Jackson Salad is a simple-to-make salad that delivers an impressive punch to the palate, especially when paired with a lemon-herb dressing.
This recipe hails from my hometown “chomping grounds” in San Antonio via my Cousins Jennifer, Julie, Lee, and the Scenic Loop Cafe. The cafe is closed nowadays but if you like artichoke, hearts of palm, bacon, and gorgonzola… you just landed in the right space here in cyberland.
❤ Bacon Bits – If you’re short of the jarred stuff go fresh with 2-4 strips and crumble up your crispy bits.
❤ Salad Dressing – While the recipe says it can be served with or without dressing I think this salad without a dressing would be sad face.

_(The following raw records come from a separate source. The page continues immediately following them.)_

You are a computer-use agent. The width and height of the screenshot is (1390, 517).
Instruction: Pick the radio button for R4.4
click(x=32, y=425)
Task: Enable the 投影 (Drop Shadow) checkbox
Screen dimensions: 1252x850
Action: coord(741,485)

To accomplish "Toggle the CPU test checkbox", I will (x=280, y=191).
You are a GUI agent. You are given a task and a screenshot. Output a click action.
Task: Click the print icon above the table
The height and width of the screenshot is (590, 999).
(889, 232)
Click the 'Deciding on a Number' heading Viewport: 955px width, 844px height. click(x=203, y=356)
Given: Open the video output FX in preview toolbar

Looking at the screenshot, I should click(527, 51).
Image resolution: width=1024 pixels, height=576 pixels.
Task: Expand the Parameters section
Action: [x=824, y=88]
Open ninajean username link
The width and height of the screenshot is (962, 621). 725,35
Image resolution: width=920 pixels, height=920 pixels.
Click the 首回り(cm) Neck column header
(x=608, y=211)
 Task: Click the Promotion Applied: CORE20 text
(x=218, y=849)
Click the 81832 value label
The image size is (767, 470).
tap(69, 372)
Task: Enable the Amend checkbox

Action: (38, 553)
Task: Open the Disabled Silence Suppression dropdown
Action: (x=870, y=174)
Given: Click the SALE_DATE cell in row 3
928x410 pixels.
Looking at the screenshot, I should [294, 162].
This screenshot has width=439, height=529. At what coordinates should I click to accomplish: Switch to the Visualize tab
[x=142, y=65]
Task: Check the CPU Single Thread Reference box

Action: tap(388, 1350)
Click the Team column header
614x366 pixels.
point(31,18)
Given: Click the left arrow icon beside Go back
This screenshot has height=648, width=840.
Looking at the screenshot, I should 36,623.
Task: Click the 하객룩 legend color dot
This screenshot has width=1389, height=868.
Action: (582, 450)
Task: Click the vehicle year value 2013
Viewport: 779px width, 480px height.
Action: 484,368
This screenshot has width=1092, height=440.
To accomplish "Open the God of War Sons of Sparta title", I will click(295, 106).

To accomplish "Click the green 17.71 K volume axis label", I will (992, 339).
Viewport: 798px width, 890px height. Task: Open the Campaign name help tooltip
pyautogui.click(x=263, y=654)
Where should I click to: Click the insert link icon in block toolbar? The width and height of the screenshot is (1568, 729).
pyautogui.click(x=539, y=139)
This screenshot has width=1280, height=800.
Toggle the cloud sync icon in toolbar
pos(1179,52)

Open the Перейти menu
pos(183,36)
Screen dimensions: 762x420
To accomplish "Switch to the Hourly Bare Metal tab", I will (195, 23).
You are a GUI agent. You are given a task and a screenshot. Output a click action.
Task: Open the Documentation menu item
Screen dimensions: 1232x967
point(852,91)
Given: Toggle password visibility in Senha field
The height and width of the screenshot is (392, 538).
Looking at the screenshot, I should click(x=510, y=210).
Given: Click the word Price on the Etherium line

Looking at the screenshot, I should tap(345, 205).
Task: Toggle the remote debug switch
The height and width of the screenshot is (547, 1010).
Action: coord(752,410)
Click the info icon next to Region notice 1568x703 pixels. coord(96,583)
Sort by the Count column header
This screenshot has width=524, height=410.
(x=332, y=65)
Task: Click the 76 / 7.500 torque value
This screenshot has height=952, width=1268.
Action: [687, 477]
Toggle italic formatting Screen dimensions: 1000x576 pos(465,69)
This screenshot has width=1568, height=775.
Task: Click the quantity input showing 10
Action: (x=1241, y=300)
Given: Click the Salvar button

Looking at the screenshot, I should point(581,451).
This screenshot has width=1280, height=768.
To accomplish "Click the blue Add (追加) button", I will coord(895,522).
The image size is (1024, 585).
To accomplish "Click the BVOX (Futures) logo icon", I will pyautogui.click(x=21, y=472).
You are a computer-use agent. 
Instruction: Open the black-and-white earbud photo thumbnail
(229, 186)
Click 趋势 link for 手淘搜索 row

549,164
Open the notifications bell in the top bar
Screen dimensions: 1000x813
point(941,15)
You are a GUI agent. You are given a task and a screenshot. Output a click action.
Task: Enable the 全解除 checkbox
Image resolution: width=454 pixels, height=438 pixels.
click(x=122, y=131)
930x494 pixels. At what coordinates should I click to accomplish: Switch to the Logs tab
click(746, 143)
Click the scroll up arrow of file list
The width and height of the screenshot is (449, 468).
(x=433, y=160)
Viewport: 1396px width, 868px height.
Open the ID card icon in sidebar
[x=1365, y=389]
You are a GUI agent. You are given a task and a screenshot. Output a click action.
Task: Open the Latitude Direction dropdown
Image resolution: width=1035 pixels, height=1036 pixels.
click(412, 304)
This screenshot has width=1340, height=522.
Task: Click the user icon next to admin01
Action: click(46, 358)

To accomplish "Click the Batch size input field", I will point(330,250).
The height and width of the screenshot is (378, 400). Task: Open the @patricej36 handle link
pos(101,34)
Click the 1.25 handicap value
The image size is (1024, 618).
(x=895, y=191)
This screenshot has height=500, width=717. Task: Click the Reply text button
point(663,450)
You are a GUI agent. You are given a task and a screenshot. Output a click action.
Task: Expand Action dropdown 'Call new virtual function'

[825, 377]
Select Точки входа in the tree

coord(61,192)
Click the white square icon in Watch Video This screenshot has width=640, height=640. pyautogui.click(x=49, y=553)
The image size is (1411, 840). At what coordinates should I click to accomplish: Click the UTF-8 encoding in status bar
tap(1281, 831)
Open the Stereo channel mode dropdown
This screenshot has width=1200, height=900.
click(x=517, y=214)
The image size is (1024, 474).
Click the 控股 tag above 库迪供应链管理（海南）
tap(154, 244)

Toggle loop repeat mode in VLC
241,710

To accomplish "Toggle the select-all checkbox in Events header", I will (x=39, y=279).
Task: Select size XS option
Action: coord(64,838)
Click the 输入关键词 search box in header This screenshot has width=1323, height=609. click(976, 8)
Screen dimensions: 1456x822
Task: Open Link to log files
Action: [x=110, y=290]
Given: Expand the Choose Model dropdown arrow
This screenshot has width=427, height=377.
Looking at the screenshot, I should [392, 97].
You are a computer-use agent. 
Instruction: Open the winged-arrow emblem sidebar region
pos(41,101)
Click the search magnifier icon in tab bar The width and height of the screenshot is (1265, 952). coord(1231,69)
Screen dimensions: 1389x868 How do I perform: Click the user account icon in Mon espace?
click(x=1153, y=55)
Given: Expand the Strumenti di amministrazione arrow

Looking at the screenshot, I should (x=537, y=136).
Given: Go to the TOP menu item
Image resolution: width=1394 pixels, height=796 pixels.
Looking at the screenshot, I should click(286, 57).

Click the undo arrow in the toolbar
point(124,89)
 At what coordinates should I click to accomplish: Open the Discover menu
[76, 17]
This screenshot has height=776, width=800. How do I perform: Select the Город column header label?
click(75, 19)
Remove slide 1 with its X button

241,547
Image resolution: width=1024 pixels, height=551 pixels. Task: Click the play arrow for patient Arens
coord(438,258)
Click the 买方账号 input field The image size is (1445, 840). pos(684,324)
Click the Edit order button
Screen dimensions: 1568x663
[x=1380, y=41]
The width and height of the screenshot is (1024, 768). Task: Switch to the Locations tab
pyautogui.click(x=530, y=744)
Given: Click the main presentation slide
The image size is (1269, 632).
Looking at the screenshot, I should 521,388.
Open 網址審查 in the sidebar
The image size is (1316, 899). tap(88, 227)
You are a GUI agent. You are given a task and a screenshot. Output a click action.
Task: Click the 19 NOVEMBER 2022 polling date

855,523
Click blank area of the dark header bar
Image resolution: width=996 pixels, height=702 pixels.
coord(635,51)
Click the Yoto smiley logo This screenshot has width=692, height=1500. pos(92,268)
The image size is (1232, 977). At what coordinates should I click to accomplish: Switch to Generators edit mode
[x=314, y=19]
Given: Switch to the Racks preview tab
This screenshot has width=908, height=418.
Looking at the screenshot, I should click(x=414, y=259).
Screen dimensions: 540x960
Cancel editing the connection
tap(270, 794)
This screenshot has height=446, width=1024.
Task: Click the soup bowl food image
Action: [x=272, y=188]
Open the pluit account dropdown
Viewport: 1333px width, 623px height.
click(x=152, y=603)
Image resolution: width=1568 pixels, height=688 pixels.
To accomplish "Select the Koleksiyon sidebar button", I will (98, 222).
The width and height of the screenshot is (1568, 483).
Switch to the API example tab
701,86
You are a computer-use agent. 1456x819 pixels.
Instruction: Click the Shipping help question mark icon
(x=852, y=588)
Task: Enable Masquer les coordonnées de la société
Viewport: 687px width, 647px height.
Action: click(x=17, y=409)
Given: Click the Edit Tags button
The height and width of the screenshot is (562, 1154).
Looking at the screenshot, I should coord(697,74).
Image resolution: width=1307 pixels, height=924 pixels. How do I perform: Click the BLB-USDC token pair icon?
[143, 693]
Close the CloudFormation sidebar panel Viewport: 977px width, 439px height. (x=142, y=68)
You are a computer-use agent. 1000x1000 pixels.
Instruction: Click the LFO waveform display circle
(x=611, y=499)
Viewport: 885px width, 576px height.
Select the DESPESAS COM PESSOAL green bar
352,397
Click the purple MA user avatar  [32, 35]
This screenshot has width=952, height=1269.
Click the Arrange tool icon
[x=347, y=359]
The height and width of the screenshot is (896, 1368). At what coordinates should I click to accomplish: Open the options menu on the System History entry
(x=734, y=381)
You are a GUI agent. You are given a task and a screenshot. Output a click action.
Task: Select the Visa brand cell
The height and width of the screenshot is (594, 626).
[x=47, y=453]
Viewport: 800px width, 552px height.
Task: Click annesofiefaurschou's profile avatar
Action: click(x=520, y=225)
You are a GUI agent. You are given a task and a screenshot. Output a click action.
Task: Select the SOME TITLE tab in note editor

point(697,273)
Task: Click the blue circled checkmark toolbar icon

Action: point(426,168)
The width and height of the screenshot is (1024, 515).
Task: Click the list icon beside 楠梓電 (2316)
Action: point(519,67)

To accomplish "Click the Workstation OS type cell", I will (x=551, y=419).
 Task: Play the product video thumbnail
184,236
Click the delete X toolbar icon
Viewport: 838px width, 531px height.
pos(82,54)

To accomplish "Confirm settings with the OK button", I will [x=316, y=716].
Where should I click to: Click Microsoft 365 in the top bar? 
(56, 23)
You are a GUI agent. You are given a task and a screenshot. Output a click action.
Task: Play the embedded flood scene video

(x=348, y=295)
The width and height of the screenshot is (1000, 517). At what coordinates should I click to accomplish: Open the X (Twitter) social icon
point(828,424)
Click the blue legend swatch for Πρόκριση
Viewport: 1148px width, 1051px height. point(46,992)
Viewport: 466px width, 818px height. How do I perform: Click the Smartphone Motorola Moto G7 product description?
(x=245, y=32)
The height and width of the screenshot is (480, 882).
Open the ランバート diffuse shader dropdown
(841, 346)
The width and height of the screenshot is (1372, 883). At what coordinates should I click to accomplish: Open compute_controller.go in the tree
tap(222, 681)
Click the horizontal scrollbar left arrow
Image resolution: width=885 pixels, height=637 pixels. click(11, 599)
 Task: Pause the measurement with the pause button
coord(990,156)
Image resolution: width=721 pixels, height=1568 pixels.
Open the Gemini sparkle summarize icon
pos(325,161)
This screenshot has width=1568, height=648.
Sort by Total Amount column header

I added a citrusy lemon-herb dressing and it brightened the salad.
❤ 4 Hearts – I saw a version of this recipe that added hearts of celery, served from hearts of romaine lettuce to make a “four hearts salad.” ❤❤❤❤ If you choose to enjoy your Jackson Salad with the hearts of romain you can brush your dressing onto the lettuce before topping it with the artichoke mixture.
Total prep: About 15 – 30 minutes, depending on if you are frying your bacon vs. le bits.
1 cup | canned artichoke hearts in brine, chopped
1 cup | hearts of palm, chopped
4 ounces | gorgonzola cheese, crumbled
½ cup | red onion, thinly sliced
¼ cup | bacon bits
4-6 cups | mixed lettuces
iii. What to do
1. Mix the artichoke hearts, hearts of palm, cheese, onion, and bacon thoroughly.
2. Spread the lettuces on each plate. Divide the artichoke mixture evenly among plates.
3. If using, top with your favorite dressing and enjoy!
Yield: 2 main course or 4 appetizer servings.